Topic: Is there a relationship between temperature and electricity prices in Philadelphia, PA?
Thesis Statement: There is a relationship between temperature and electricity prices. When temperatures are very low, prices will be higher because people will be more inclined to use heating in their homes. When temperatures are very high, prices will be higher because people are more likely to turn on their air conditioners.
Data Sets: Temperature data from a specific time period will be from the Franklin Institute in Philadelphia: http://www.fi.edu/weather/data/. This site provides historical weather data for Philadelphia. Electricity pricing data will be from PJM, which is a Regional Transmission Organization that serves Philadelphia and many other areas: http://www.pjm.com/markets-and-operations/energy/real-time/monthlylmp.aspx.
I chose this topic because the energy industry interests me. Also, I have always had an interest in meteorology. The opportunity to search for a relationship between energy and weather (temperature, specifically) is exciting. I took an energy economics class sophomore year, and I look forward to doing further research on the topic throughout this semester.
This topic is important because it is not only a study on electricity prices and temperature, but it is also a study on human behavior. Will more people demand electricity at times when temperatures are extreme (either very high or very low)? I anticipate that they will. However, those who wish to save money on electricity have the opportunity to do so. By changing daily routines and perhaps doing laundry or using other appliances at nighttime (or on days when the weather is moderate), people may save some money. This idea relates to demand response electricity pricing, in which prices vary during peak and off-peak demand periods.

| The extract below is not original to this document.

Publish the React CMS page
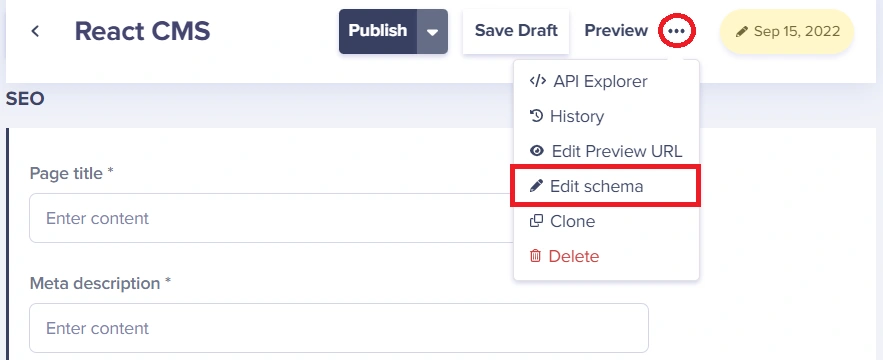 point(378,31)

This topic is practical because smart grid technology is growing very rapidly today.
Other weather aspects could have effects on electricity pricing as well. For example, if it is snowing, people might believe that it is colder outside than it actually is. This compels them to turn on their heaters, increasing demand for electricity, and driving up prices. Similarly, I think people would be more inclined to use their air conditioning on a sunny summer day as opposed to a cloudy summer day. As with any other economic research, human behavior and decision making is likely to play a major role.